29/3/08
Há dias e dias…

Por Antonio Nunes Barbosa Filho
Sendo naturalmente retraído, desde criança, gosto de me pôr a observar as outras pessoas. Fazia isso com os mais velhos, quando ia à feira, ao supermercado e, talvez, por essa razão, tenha me tornado adulto um pouco mais cedo do que devia, além de desenvolver um apurado senso de percepção a respeito do comportamento humano. Com a falta de idade e de experiência de vida contrapondo-se às observações, como parte natural do aprendizado, sempre me restava algumas dúvidas. Acho que isso é bem normal, por que algumas ainda persistem. Afinal, quem é atinge a maturidade por completo?

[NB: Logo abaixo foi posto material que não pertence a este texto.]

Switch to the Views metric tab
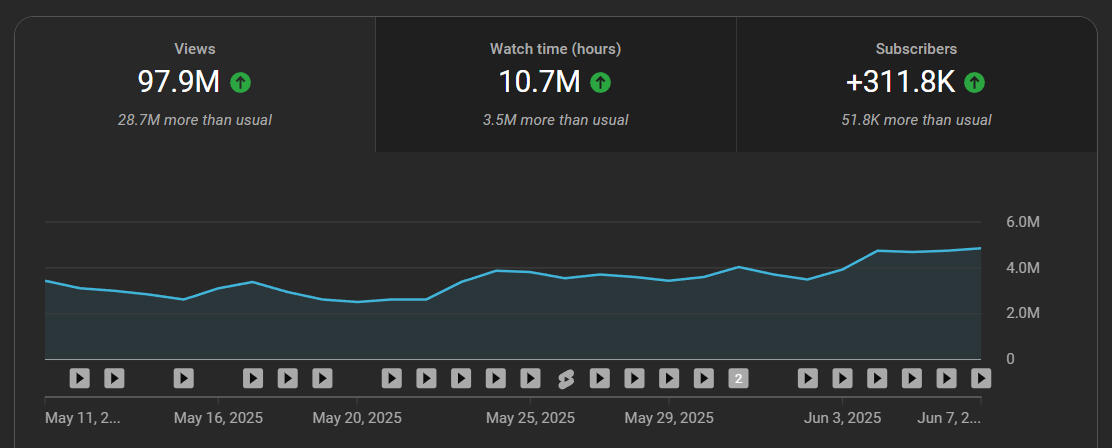The height and width of the screenshot is (448, 1112). 195,84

Bem, mas quem eu gostava realmente de observar eram os colegas de classe. Fazia isso desde o primário e consolidei o aprendizado acerca da condição humana no ginásio e no segundo grau, por que os conseguia entender – quase que por completo – em sua maneira de agir e na forma de pensar. Quantas e quantas vezes me pus em seus lugares… Na imaginação, quero dizer… Na 8ª série, já com nossos 13 ou 14 anos, havia o Pedrinho, tímido que só, coitado, mas apaixonado pela Evelyne, a garota mais bonita da escola. Tinha também o Luisinho, o almofadinha, por quem todas as meninas suspiravam, com o cabelo sempre arrumadinho. Pude observar o quanto ela esnobou o primeiro e quanto ela se decepcionou com o segundo, que se achava bom demais pra ela.
E num piscar de olhos, trinta anos se passaram…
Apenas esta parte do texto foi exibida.